In [1]:
from transformers import pipeline

In [2]:
classifier = pipeline("sentiment-analysis")
classifier("I am waiting for huggings face course")

No model was supplied, defaulted to distilbert-base-uncased-finetuned-sst-2-english (https://huggingface.co/distilbert-base-uncased-finetuned-sst-2-english)


[{'label': 'POSITIVE', 'score': 0.9880545735359192}]

In [3]:
# we can pass several sentences
classifier(
    ["I've been waiting for a HuggingFace course my whole life.", 
     "I hate this so much!"]
)

[{'label': 'POSITIVE', 'score': 0.9598049521446228},
 {'label': 'NEGATIVE', 'score': 0.9994558691978455}]

Three main steps involved when we pass some text to a pipeline:
1. The text in preprocessed into a format the model can understand
2. The preprocessed inputs are passed to the model
3. The predictions of the model are post-processed, so we can make sense of them

Some of the currently available pipelines are:
* feature-extraction (get the vector representation of text)
* fill-mask
* ner (named entity recognition)
* question-answering
* sentiment-analysis
* summarization
* text-generation
* translation
* zero-shot-classification

##### zero-shot classification
Here we need to classify texts that have not been labelled.
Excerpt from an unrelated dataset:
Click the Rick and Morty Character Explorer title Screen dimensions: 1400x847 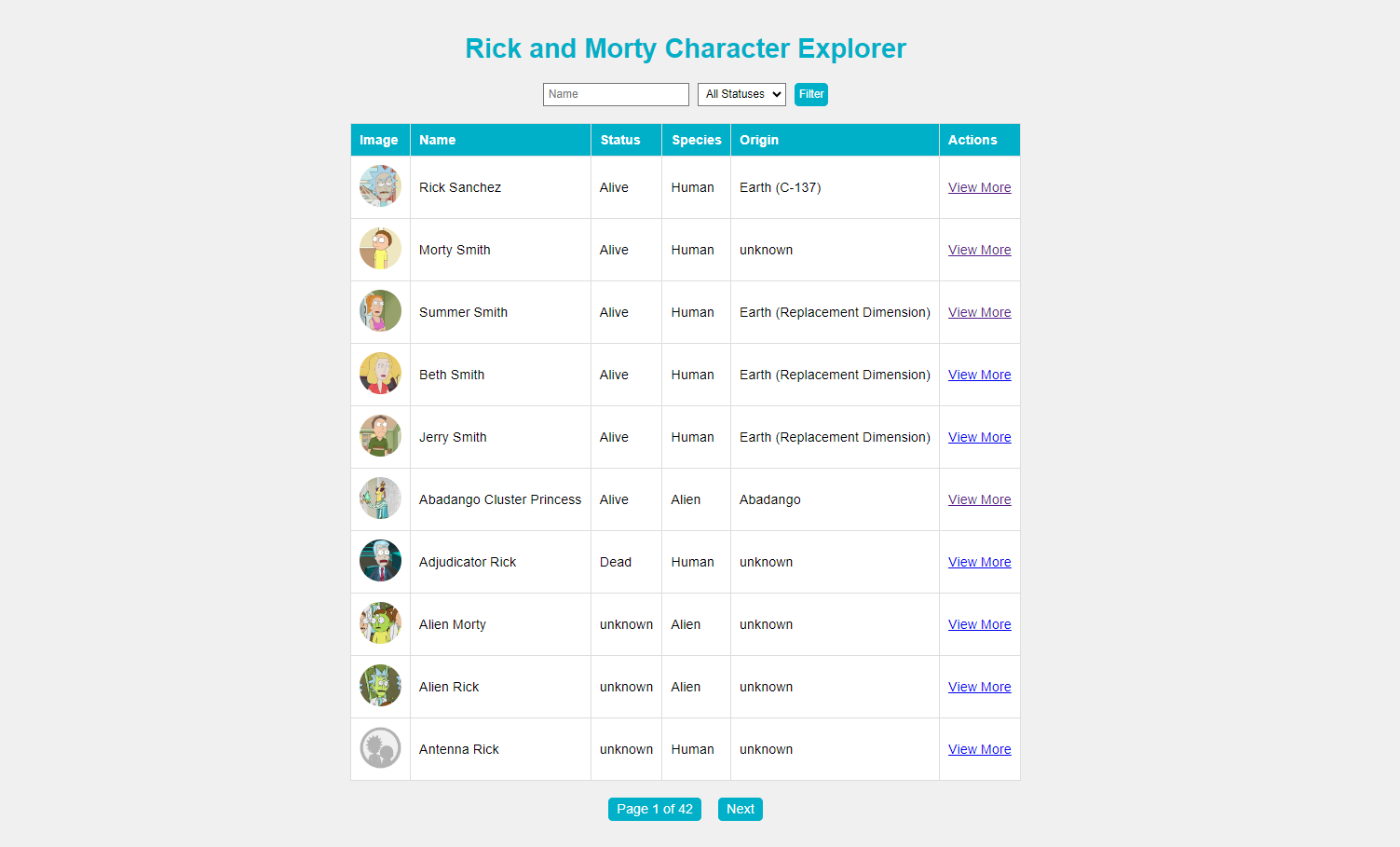click(685, 48)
This is a common scenario in real-world projects because annotating text is usually time-consuming and requires domain expertise. For this use case, the zero-shot-classification pipeline is very powerful: it allows you to specify which labels to use for the classification, so you do not have to rely on the labels of the pretrained model. 

In [None]:
classifier_1 = pipeline("zero-shot-classification")

No model was supplied, defaulted to facebook/bart-large-mnli (https://huggingface.co/facebook/bart-large-mnli)


In [None]:
classifier_1(
    "This is a course about the Transformers library",
    candidate_labels=["education", "politics", "business"],
)

In [None]:
classifier_1(
    "The economy is may be on a downward trend worldwide",
    candidate_labels=["education", "politics", "business"],
)

##### text generation
The main idea here is to provide a prompt and the model will auto-complete it by generating the remaining text. This is similar to the predictive text feature that is found on many phones.

In [None]:
generator = pipeline("text-generation")

In [None]:
# num_return_sequences will give number of sentences
# max length is the length of each sentence
generator("In India you will find",num_return_sequences = 2, max_lenght=15)
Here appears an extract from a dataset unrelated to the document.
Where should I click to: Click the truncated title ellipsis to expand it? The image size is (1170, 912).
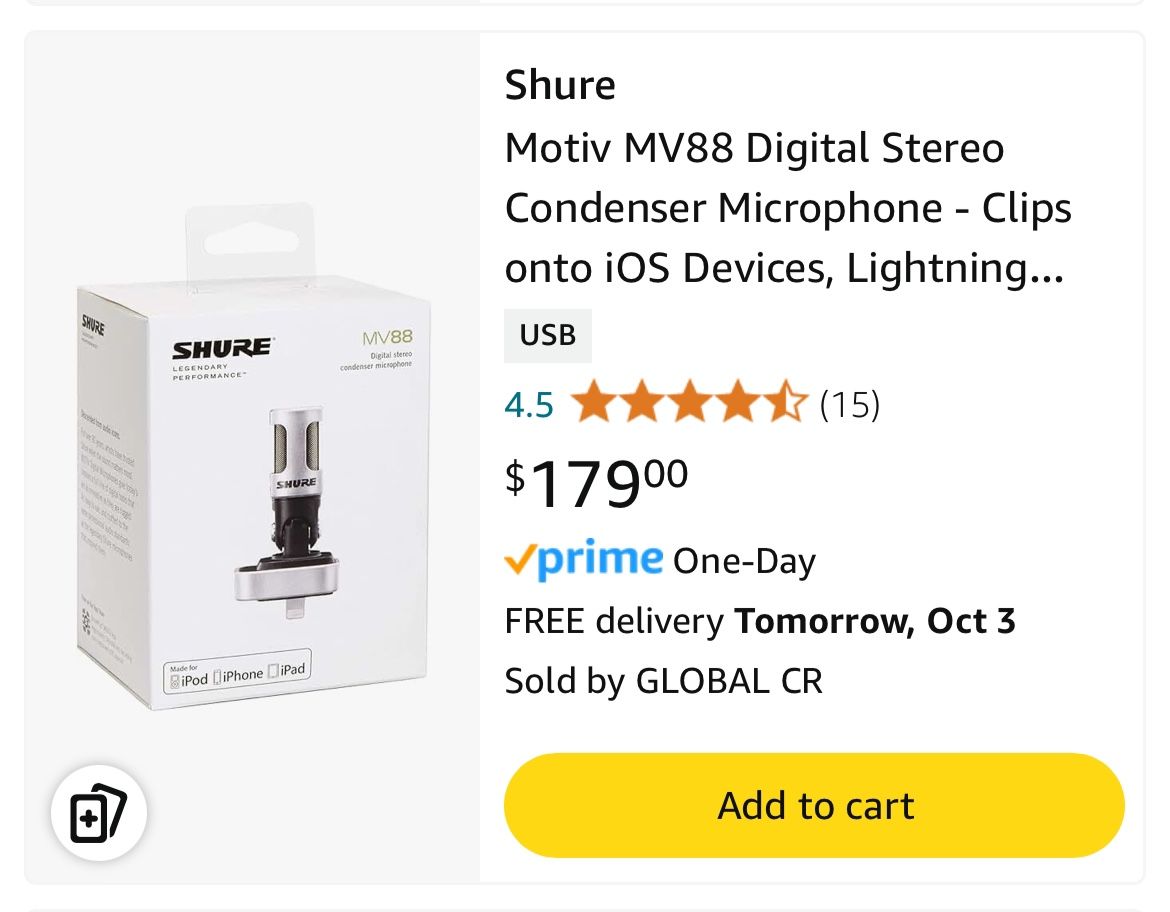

The previous examples used the default model for the task at hand, but we can use a particular model from Hub to use in a pipeline for a specific task. Let's try the distilgpt2 model!

In [None]:
generator_1 = pipeline("text-generation",
                       model = "distilgpt2")

In [None]:
generator_1("In India you will find",num_return_sequences = 2, max_lenght=15)

##### Mask filling
The idea is to fill in the blanks in a given text

In [None]:
unmasker = pipeline("fill-mask")

In [None]:
# top_k argument controls how many possibilities want to be displayed
unmasker("India is the most <mask> country", top_k=2)

##### named entity recognition
NER is a task where the model has to find which parts of the input text correspond to entities such as persons, locations or organizations

In [None]:
# we pass option grouped_entities=True in the pipeline creation function
# to tell the pipeline to regroup together the parts of sentence that
# correspond to same entity
ner = pipeline("ner", grouped_entities=True)

In [None]:
# here the model has correctly grouped Shneider Electric as a single 
# organization, even though name consists of multiple words
ner("My name is AJ and I work at Schneider Electric in India.")